What's the cleanest way to compare 2 dictionary?

John Henry · Aug 9, 2006

Hi list,

I am sure there are many ways of doing comparision but I like to see
what you would do if you have 2 dictionary sets (containing lots of
data - like 20000 keys and each key contains a dozen or so of records)
and you want to build a list of differences about these two sets.

I like to end up with 3 lists: what's in A and not in B, what's in B
and not in A, and of course, what's in both A and B.

What do you think is the cleanest way to do it? (I am sure you will
come up with ways that astonishes me :=) )

Thanks,

Paddy · Aug 9, 2006

John said:
Hi list,

I am sure there are many ways of doing comparision but I like to see
what you would do if you have 2 dictionary sets (containing lots of
data - like 20000 keys and each key contains a dozen or so of records)
and you want to build a list of differences about these two sets.

I like to end up with 3 lists: what's in A and not in B, what's in B
and not in A, and of course, what's in both A and B.
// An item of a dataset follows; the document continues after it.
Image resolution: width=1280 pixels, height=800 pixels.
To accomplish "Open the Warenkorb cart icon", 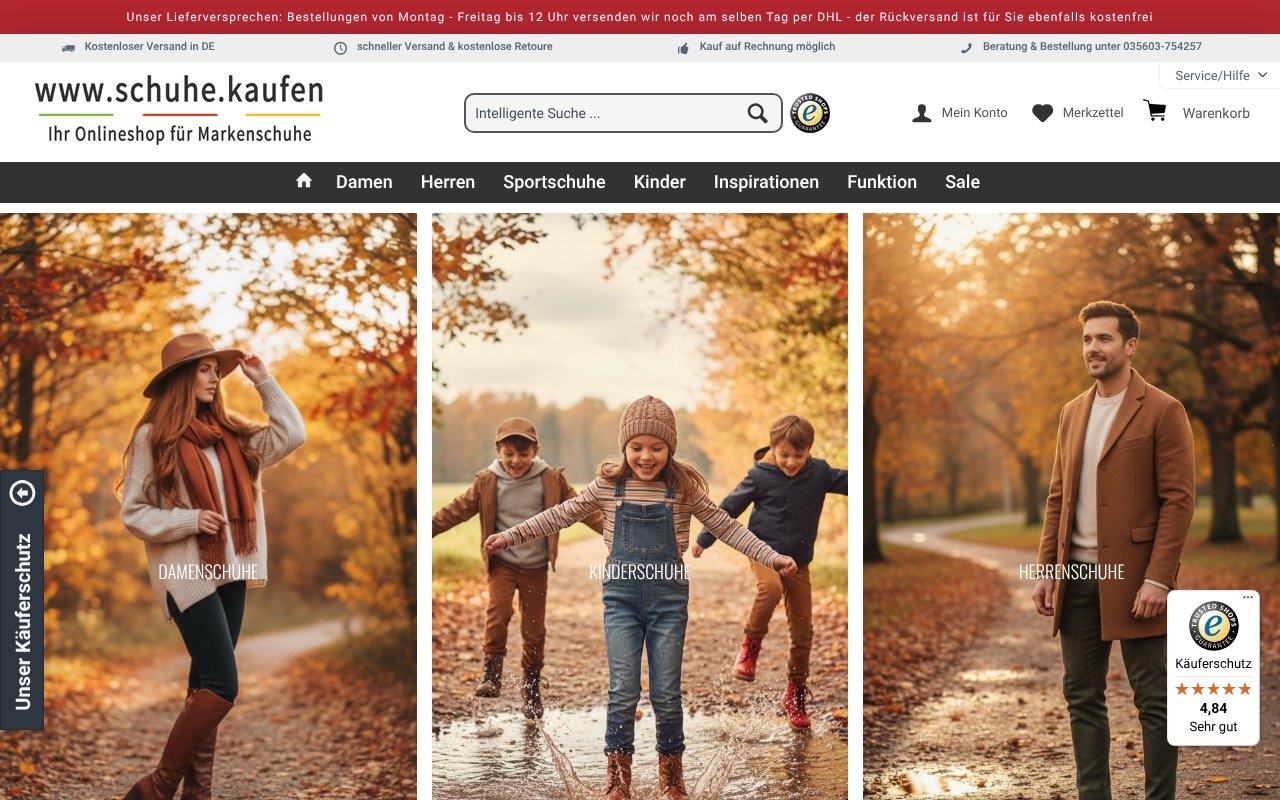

What do you think is the cleanest way to do it? (I am sure you will
come up with ways that astonishes me :=) )

Thanks,

I make it 4 bins:
a_exclusive_keys
b_exclusive_keys
common_keys_equal_values
common_keys_diff_values

Something like:

a={1:1, 2:2,3:3,4:4}
b = {2:2, 3:-3, 5:5}
keya=set(a.keys())
keyb=set(b.keys())
a_xclusive = keya - keyb
b_xclusive = keyb - keya
_common = keya & keyb
common_eq = set(k for k in _common if a[k] == b[k])
common_neq = _common - common_eq

If you now simple set arithmatic, it should read OK.

- Paddy.

John Henry · Aug 9, 2006

Paddy said:
John said:

Hi list,

I am sure there are many ways of doing comparision but I like to see
what you would do if you have 2 dictionary sets (containing lots of
data - like 20000 keys and each key contains a dozen or so of records)
and you want to build a list of differences about these two sets.

I like to end up with 3 lists: what's in A and not in B, what's in B
and not in A, and of course, what's in both A and B.
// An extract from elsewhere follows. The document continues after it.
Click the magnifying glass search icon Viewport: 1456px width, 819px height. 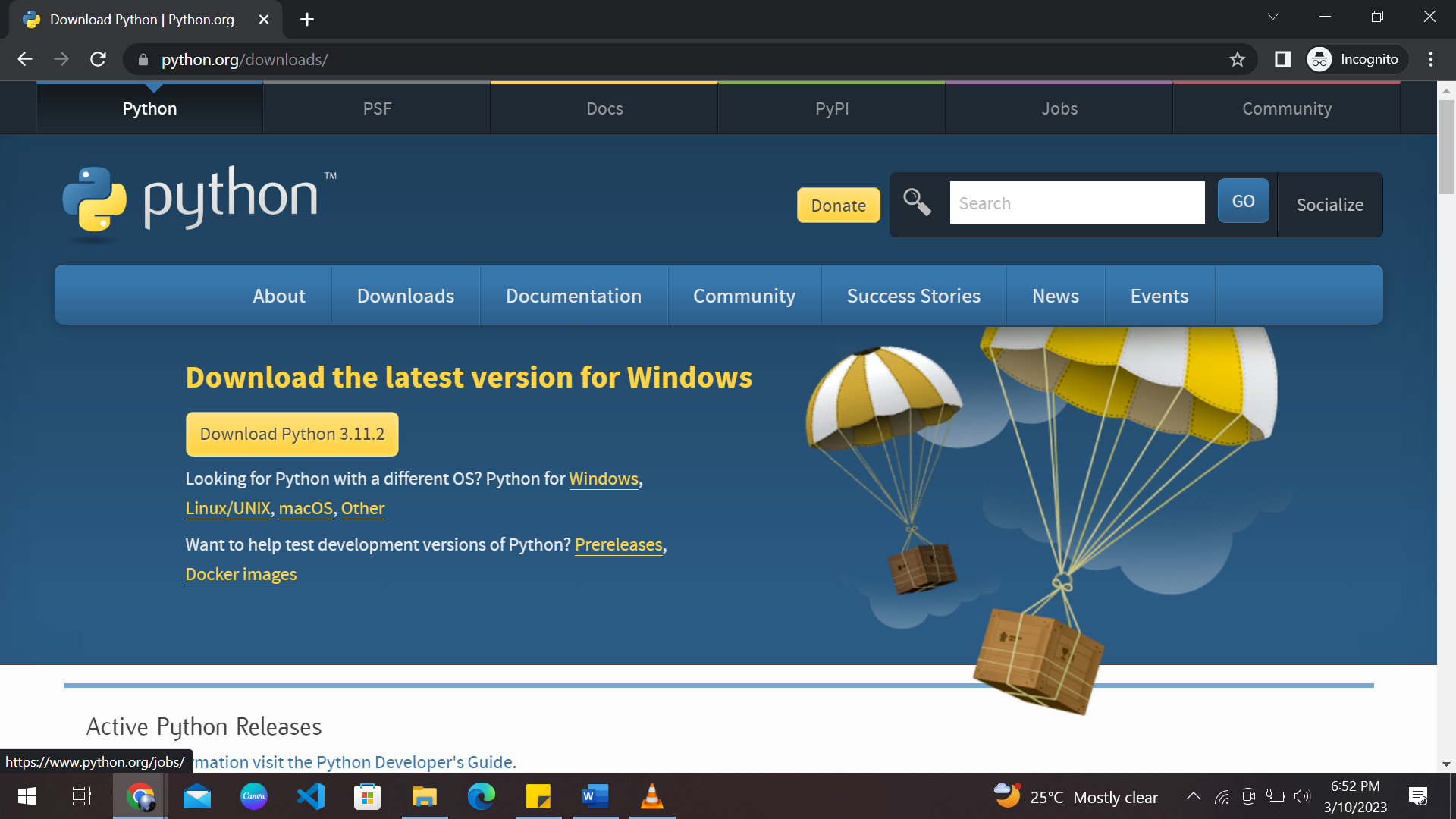point(917,202)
What do you think is the cleanest way to do it? (I am sure you will
come up with ways that astonishes me :=) )

Thanks,

Click to expand...

I make it 4 bins:
a_exclusive_keys
b_exclusive_keys
common_keys_equal_values
common_keys_diff_values

Something like:

a={1:1, 2:2,3:3,4:4}
b = {2:2, 3:-3, 5:5}
keya=set(a.keys())
keyb=set(b.keys())
a_xclusive = keya - keyb
b_xclusive = keyb - keya
_common = keya & keyb
common_eq = set(k for k in _common if a[k] == b[k])
common_neq = _common - common_eq

If you now simple set arithmatic, it should read OK.

- Paddy.

Thanks, that's very clean. Give me good reason to move up to Python
2.4.

John Henry · Aug 9, 2006

John said:
Paddy said:

John said:

Hi list,

I am sure there are many ways of doing comparision but I like to see
what you would do if you have 2 dictionary sets (containing lots of
data - like 20000 keys and each key contains a dozen or so of records)
and you want to build a list of differences about these two sets.

I like to end up with 3 lists: what's in A and not in B, what's in B
and not in A, and of course, what's in both A and B.
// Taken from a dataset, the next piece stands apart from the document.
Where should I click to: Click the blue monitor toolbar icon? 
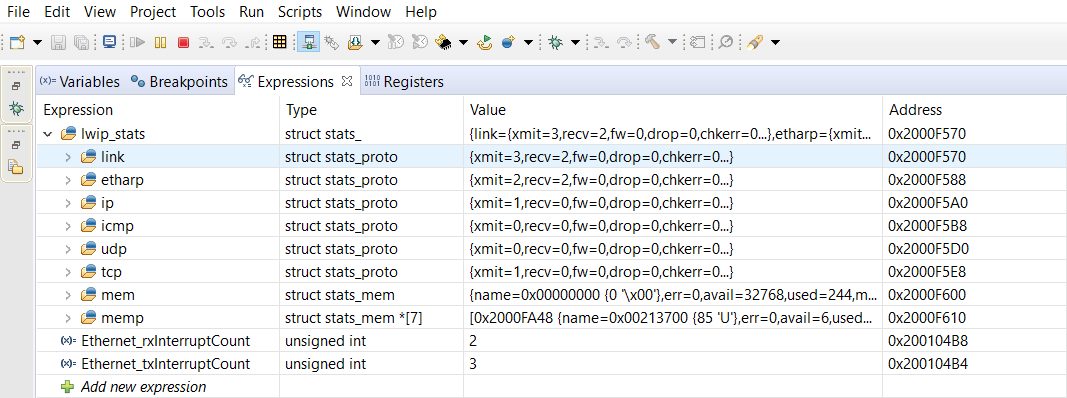109,42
What do you think is the cleanest way to do it? (I am sure you will
come up with ways that astonishes me :=) )

Thanks,

Click to expand...

I make it 4 bins:
a_exclusive_keys
b_exclusive_keys
common_keys_equal_values
common_keys_diff_values

Something like:

a={1:1, 2:2,3:3,4:4}
b = {2:2, 3:-3, 5:5}
keya=set(a.keys())
keyb=set(b.keys())
a_xclusive = keya - keyb
b_xclusive = keyb - keya
_common = keya & keyb
common_eq = set(k for k in _common if a[k] == b[k])
common_neq = _common - common_eq

If you now simple set arithmatic, it should read OK.

- Paddy.

Click to expand...

Thanks, that's very clean. Give me good reason to move up to Python
2.4.

Oh, wait, works in 2.3 too.

Just have to:

from sets import Set as set

John Machin · Aug 9, 2006

John said:
Hi list,

I am sure there are many ways of doing comparision but I like to see
what you would do if you have 2 dictionary sets (containing lots of
data - like 20000 keys and each key contains a dozen or so of records)
and you want to build a list of differences about these two sets.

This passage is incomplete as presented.